Ford Tequila and Agave

“At Ford, we aim to reduce our impact on the environment,” said Debbie Mielewski, Ford senior technical leader with the sustainability research department, in a release. “We are developing new technologies to efficiently employ discarded materials and fibers, while potentially reducing the use of petrochemicals and light-weighting our vehicles for desired fuel economy.”

The agave plant is ready for harvest after seven years. The heart of the plant is roasted and ground to extract its juices which are then distilled into tequila. Some of the leftover fibers are used by Jose Cuervo as compost for its farmers and some is used by local artisans to make crafts and paper. There is a lot of unused fiber available.

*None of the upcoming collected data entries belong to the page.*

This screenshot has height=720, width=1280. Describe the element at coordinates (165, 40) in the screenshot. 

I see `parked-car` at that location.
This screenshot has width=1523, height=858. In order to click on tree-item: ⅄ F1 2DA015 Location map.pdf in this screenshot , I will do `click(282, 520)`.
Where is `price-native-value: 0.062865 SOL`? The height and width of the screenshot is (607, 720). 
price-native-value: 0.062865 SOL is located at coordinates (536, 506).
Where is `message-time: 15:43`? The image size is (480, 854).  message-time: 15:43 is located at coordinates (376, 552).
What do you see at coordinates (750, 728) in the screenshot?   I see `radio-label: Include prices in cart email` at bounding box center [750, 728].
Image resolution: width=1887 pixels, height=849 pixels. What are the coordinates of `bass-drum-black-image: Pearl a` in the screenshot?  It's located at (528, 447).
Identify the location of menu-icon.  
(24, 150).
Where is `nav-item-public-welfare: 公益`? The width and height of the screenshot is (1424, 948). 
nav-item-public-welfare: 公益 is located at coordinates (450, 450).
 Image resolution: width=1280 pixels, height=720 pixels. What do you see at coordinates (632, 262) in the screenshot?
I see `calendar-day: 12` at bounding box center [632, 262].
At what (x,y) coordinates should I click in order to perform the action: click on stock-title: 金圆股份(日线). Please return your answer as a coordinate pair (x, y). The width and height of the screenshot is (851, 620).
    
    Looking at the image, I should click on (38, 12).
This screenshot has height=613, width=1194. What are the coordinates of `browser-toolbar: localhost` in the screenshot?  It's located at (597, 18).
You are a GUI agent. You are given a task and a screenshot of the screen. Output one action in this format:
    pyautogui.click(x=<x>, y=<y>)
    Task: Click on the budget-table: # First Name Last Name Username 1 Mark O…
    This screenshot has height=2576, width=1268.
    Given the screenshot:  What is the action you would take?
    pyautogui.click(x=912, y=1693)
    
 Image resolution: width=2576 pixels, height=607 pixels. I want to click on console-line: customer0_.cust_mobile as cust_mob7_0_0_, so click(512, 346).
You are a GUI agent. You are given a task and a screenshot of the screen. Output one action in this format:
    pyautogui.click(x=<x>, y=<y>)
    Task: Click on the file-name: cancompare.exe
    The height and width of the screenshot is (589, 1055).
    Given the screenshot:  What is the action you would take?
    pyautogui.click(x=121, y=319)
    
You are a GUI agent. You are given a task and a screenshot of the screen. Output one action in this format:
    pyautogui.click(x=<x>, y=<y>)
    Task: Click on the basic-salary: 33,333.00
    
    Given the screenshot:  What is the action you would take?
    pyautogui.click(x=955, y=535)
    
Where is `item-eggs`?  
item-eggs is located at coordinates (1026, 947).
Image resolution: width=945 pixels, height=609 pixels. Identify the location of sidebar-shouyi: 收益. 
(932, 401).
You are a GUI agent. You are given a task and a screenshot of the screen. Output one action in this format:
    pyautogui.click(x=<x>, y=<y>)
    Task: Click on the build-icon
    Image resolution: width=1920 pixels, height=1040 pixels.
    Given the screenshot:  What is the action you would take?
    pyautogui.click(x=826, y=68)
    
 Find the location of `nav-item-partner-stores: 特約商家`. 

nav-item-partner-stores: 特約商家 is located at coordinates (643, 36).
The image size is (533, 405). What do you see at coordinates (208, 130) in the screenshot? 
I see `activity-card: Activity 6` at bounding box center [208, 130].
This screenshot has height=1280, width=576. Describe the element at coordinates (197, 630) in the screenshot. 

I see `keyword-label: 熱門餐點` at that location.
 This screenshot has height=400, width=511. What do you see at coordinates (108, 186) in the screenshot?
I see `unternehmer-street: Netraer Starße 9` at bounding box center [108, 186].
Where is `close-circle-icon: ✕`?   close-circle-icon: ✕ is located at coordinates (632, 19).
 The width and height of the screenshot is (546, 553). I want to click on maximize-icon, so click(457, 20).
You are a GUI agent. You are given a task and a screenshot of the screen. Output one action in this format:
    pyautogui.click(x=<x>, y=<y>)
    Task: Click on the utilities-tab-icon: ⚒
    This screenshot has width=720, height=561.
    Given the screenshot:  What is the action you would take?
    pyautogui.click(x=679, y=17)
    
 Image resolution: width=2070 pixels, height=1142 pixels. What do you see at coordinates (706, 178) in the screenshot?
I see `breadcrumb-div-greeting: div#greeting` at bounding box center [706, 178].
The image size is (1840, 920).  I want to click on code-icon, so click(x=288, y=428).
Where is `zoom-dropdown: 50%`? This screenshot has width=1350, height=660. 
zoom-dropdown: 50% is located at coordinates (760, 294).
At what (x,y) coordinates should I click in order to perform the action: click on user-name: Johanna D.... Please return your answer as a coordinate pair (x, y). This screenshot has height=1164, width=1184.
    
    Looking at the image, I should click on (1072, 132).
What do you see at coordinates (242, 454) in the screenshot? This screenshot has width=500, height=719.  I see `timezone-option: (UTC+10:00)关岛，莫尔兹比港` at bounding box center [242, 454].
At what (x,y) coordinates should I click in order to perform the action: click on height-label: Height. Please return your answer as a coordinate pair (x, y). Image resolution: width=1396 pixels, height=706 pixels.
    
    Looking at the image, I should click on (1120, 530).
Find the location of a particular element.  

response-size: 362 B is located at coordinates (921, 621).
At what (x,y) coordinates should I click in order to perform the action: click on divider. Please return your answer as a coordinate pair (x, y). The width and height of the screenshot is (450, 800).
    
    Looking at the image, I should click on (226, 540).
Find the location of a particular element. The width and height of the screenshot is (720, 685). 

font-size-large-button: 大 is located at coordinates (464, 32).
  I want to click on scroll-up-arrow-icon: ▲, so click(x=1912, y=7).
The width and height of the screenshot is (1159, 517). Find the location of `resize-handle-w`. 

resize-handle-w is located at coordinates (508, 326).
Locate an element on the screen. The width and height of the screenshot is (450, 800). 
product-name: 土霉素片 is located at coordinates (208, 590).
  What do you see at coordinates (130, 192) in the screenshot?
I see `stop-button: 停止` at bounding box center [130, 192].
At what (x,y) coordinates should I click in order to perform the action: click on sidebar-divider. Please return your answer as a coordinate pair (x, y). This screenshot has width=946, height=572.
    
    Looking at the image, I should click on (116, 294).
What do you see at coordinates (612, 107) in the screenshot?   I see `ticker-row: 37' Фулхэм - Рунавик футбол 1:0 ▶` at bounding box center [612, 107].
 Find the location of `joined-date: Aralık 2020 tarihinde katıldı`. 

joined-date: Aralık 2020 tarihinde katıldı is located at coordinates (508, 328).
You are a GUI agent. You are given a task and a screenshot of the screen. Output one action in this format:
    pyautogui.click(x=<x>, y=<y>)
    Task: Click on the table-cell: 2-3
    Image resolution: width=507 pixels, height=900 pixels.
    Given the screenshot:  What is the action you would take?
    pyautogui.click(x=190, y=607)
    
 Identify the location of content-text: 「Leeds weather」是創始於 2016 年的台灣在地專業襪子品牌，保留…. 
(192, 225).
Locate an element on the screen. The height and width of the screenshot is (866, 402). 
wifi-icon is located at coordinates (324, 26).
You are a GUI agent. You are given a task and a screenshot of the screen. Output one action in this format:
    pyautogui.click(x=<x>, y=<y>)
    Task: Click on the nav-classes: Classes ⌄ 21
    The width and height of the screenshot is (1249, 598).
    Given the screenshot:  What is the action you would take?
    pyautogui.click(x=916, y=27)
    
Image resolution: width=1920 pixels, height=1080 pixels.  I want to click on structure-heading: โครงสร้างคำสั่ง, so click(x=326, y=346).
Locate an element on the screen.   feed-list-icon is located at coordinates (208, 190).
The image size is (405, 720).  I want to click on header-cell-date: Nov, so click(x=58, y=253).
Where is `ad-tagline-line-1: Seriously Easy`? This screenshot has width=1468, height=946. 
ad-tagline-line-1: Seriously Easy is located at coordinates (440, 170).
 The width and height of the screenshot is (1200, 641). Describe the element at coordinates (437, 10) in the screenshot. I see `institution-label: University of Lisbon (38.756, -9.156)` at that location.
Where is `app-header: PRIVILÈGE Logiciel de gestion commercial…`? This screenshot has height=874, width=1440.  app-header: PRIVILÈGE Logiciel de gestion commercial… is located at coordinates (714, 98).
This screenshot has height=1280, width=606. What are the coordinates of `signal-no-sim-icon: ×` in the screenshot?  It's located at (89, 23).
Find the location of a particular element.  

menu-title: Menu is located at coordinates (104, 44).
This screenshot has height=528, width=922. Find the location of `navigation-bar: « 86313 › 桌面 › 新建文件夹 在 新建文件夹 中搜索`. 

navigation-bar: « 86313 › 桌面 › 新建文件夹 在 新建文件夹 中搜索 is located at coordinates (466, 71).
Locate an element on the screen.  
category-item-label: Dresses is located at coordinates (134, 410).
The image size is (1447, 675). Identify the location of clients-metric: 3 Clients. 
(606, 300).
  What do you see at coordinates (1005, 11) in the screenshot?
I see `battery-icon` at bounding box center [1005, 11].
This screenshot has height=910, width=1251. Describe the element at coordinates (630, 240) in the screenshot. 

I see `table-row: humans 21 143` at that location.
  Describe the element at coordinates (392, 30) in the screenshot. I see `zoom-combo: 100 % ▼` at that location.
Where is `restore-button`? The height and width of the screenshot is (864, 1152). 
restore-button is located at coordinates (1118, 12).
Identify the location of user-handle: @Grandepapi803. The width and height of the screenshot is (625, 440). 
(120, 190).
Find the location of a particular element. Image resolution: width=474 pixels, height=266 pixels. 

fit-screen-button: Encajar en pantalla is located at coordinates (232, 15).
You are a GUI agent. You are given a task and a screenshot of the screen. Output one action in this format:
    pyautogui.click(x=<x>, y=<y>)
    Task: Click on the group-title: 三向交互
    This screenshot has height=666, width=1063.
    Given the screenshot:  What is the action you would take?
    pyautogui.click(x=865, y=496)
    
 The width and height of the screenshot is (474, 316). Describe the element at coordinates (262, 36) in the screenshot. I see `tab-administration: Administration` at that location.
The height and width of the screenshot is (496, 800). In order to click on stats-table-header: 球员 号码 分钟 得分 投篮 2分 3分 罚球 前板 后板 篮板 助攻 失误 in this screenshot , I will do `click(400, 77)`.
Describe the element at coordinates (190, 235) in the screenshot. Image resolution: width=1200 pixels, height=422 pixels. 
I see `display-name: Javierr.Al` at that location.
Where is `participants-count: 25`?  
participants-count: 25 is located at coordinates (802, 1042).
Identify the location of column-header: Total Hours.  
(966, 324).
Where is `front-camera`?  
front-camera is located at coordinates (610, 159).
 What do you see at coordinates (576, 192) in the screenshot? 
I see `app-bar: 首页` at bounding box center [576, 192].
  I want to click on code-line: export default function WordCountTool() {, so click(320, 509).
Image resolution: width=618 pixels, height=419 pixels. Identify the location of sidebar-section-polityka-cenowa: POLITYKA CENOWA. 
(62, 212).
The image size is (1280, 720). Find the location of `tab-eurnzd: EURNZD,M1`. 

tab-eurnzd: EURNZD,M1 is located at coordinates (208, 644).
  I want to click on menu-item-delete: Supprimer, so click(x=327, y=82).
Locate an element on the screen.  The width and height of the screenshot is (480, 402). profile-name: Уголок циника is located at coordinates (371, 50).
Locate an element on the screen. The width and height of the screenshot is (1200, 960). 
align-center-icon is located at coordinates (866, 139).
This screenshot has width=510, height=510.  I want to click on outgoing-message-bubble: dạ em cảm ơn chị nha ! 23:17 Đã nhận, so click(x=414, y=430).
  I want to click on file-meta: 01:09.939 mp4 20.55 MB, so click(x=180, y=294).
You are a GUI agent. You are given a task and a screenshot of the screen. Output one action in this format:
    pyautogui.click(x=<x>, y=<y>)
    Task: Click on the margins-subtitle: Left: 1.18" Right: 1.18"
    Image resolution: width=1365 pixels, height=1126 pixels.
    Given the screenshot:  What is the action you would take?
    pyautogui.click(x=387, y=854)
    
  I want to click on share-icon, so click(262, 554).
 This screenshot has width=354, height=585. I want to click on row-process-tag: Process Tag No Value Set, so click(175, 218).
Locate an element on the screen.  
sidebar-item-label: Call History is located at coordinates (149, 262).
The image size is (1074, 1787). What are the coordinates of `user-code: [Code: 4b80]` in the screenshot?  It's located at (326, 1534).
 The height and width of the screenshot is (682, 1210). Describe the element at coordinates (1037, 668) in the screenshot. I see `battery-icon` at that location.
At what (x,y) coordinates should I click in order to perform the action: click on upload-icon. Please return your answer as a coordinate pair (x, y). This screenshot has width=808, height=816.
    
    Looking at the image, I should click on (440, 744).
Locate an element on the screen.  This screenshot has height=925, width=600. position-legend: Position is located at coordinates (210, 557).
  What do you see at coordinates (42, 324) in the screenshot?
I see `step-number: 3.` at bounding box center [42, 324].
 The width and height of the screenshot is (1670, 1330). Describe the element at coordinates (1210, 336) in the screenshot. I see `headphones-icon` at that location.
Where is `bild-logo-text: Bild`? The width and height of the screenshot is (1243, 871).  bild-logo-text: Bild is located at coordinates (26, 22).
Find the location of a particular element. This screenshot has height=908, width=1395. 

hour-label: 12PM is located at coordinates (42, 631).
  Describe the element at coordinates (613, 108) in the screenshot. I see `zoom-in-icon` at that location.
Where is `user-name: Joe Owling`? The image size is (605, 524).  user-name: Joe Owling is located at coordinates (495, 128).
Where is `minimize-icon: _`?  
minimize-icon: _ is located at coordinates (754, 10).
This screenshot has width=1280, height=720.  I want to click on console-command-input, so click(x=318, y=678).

Ford Jose Cuervo agave partnership decals

“This collaboration brings two great companies together to develop innovative, earth-conscious materials,” said Sonia Espinola, director of heritage for Cuervo Foundation and master tequilera. “As the world’s No. 1-selling tequila, we could never have imagined the hundreds of agave plants we were cultivating as a small family business would eventually multiply to millions.”

Conversely, there are about 400 pounds (181 kg) of plastic on a typical car, said Mielewski. “Our job is to find the right place for a green composite like this to help our impact on the planet. It is work that I’m really proud of, and it could have broad impact across numerous industries.”

According to the United Nations Environment Programme, 5 billion metric tons of agricultural biomass waste is produced annually. The auto industry has recognized its potential to make lower-cost, light, environmentally friendly car parts which will help automakers meet fuel economy targets.